- **STUDY TEXT**:
Solzhenitsyn is 45, a schoolteacher, and reported to be suffering from cancer. He is likely to raise a towering voice in the strange and still tormented world of Soviet letters—if he lives and if he is allowed to write. Matryona's House was attacked in Russia on the ground that it suggests the revolution has failed to improve the lot of the peasantry.

Uneven Spate. This is light treatment, even in the current cultural "thaw" on which Nikita Khrushchev seems to blow now hot, now cold. Other writers have fared much worse—or feared to try publishing at all. The Trial Begins, a brilliant satiric fantasy that treats life among party members as a grotesque nightmare of greed and hypocrisy, had to be smuggled out of Russia and printed under the assumed name of Abram Tertz. No one yet knows who the real author is. Soviet Writer Valery Tarsis, in The Bluebottle (Knopf), cavalierly compared the attitude of officials liquidating citizens to that of a man swatting flies—and was promptly sent to an insane asylum. Others have been dispatched to the hinterlands for stretches of forced "vacation" or sent into factories as workers to punish them for exuberant lapses into frankness. It is not surprising, therefore, that the spate of books coming out of Russia these days is uneven and, for Western readers, hard to assess, particularly since too many of them are wildly advertised as the one book that rocked the Soviet Union to its heels. Yet it is now possible to take provisional stock of the newly emerging Soviet literature.

- **SOURCE DATA**:
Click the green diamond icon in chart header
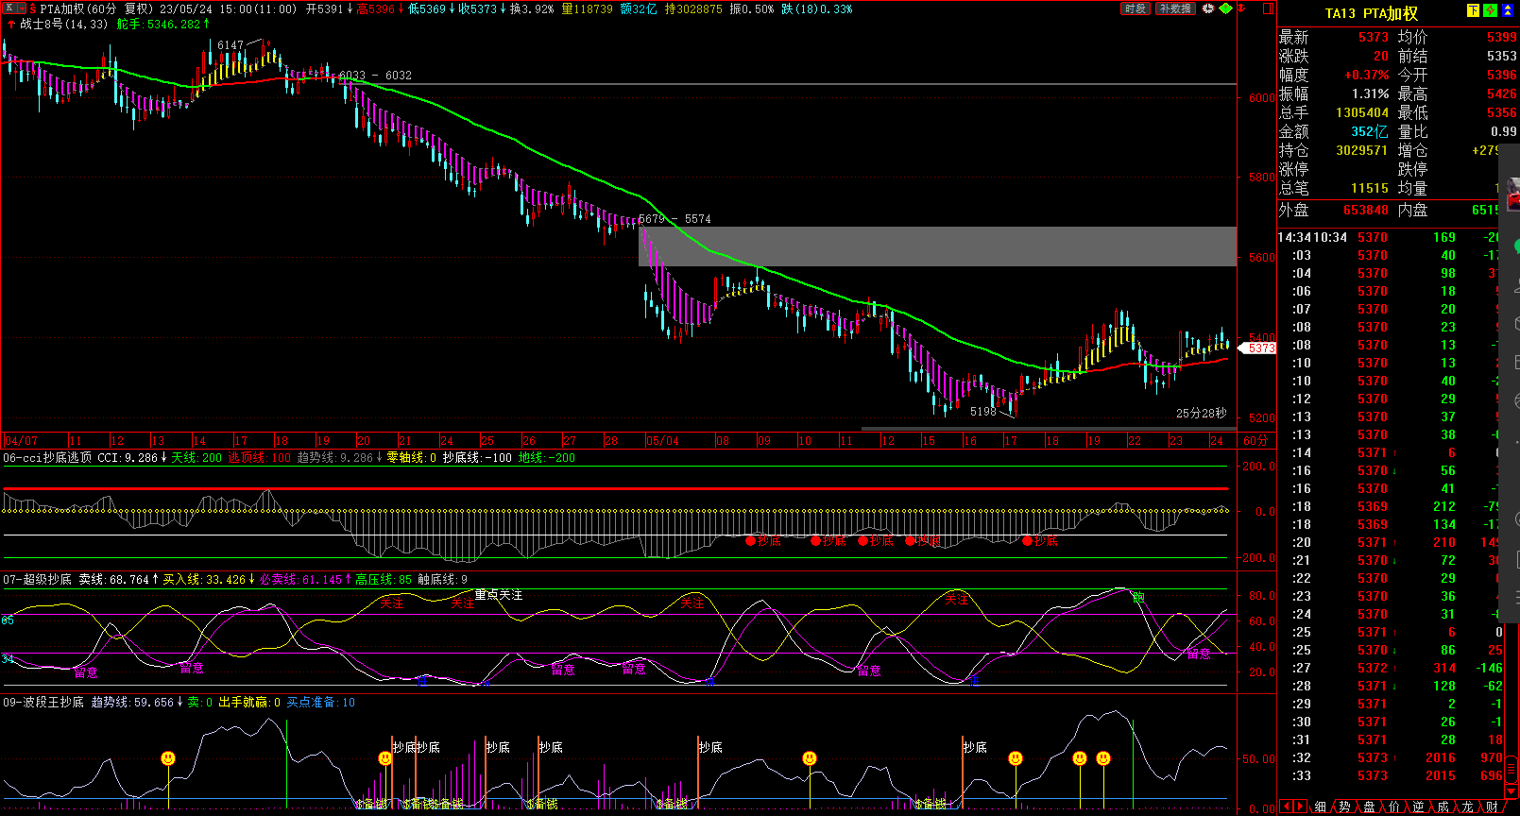Screen dimensions: 1520x816 (x=1225, y=9)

- **INSTRUCTIONS**:
1: Please repeat everything from "Solzhenitsyn is 45, a" down to "of the peasantry." in the passage on Soviet literature, word for word.
2: According to the passage on Soviet literature, under what assumed name was The Trial Begins printed?
3: Carry the passage on Soviet literature forward, starting after its last sentence.

- **YOUR RESPONSES**:
1:
Solzhenitsyn is 45, a schoolteacher, and reported to be suffering from cancer. He is likely to raise a towering voice in the strange and still tormented world of Soviet letters—if he lives and if he is allowed to write. Matryona's House was attacked in Russia on the ground that it suggests the revolution has failed to improve the lot of the peasantry.

2: Abram Tertz

3:
The new literature does not provide facile diversion for a drowsy reader. For one thing, translations tend to be abysmal. For another, stylistic techniques are usually old-fashioned—partly because Soviet authorities still frown on "bourgeois ornamentation," partly because Soviet writers are still too intoxicated at being even partially free to say what things have been like in their world to try cutting fancy capers.